12. Método para producir una enzima que tiene actividad endo-ß-1,4-glucanasa y actividad óptima por encima de 90ºC, preferiblemente por encima de 95ºC, más preferiblemente por encima de 100ºC, el método comprendiendo el cultivo de una célula según cualquiera de las reivindicaciones 7-11 bajo condiciones que permiten la producción de la enzima, y recuperación de la enzima del cultivo.

13. Método según la reivindicación 12, donde la enzima recuperada tiene al menos un 20% de pureza.

14. Enzima aislada que tiene actividad endo-ß-1,4-glucanasa, en la que la enzima está (i) libre de impurezas homologas, y (ii) producida por el método según la reivindicación 12 o 13.

15. Enzima con actividad endo-ß-1,4-glucanasa y actividad óptima por encima de 90ºC, preferiblemente por encima de 95ºC, más preferiblemente por encima de 100ºC, la enzima

a) es codificada por un constructo de ADN según cualquiera de las reivindicaciones 1-5, o

b) es al menos un 60% idéntica a la secuencia de aminoácidos mostrada en la SEC ID NO:2, o

c) es producida por el método según la reivindicación 13, o

d) es un polipéptido producido por Pyrococcus furiosus, DSM 3638, que es codificable por la endo-ß-1,4-glucanasa que codifica parte de la secuencia de ADN obtenible del plásmido en Escherichia coli DSM 11203.

16. Enzima según la reivindicación 14 o 15, que pertenece a la familia 12 de glicosil hidrolasas.

17. Preparación enzimática que es enriquecida con la enzima según cualquiera de las reivindicaciones 14-16.

18. Preparación según la reivindicación 17, que adicionalmente comprende una o más enzimas seleccionadas del grupo que consiste en mananasas, galactanasas, xilanasas, arabinanasas, pectina acetil esterasas, poligalacturonasas, ramnogalacturonasas, pectina liasas, pectato liasas, pectina metil-esterasas, endo-ß-1,4-glucanasas, proteasas, lipasas, amilasas, cutinasas, peroxidasas, lacasas, celobiohidrolasas y transglutaminasas.

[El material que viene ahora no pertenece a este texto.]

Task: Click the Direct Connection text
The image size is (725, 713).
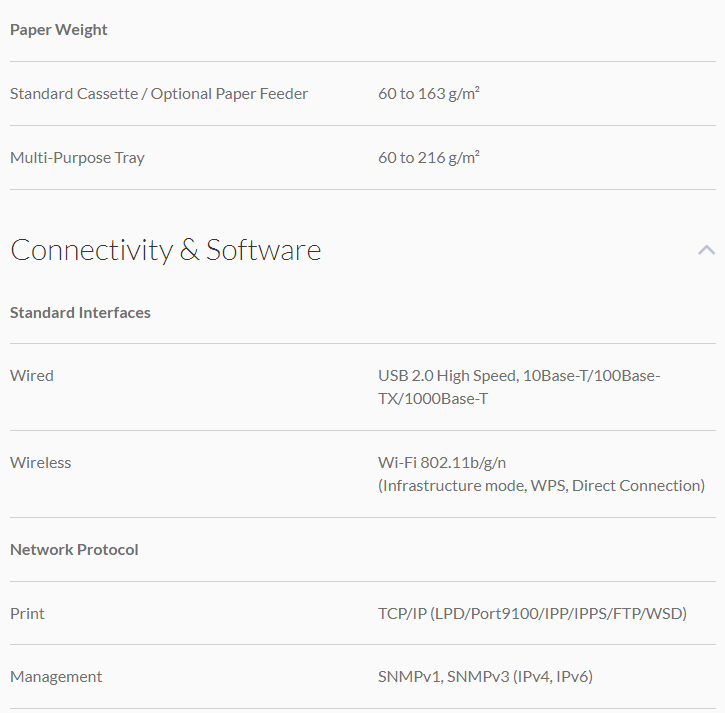Action: pos(638,486)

19. Cultivo biológico aislado sustancialmente puro de la cepa de Escherichia coli, DSM 11203.

20. Uso de la enzima según cualquiera de las reivindicaciones 14-16 o la preparación enzimática según las reivindicaciones 17 o 18 en la industria textil para mejorar las propiedades de las fibras celulósicas o tejido o para proporcionar un aspecto de lavado a la piedra de la tela vaquera; o en la industria del procesamiento de fibras celulósicas; o en procesos de limpieza industrial; o material polimérico extruido por calor; o en la conversión de biomasa en azúcares; o en la producción de alcohol; o para predigestión de p. ej. granos usados en la producción de pienso; o en la producción de café instáneo o procesos de extracción similares; o en la industria petrolera para la degradación de soluciones acuosas de derivados de celulosa del hidrocoloide usados en perforación o en recuperación del petróleo mejorada por inundación polimérica.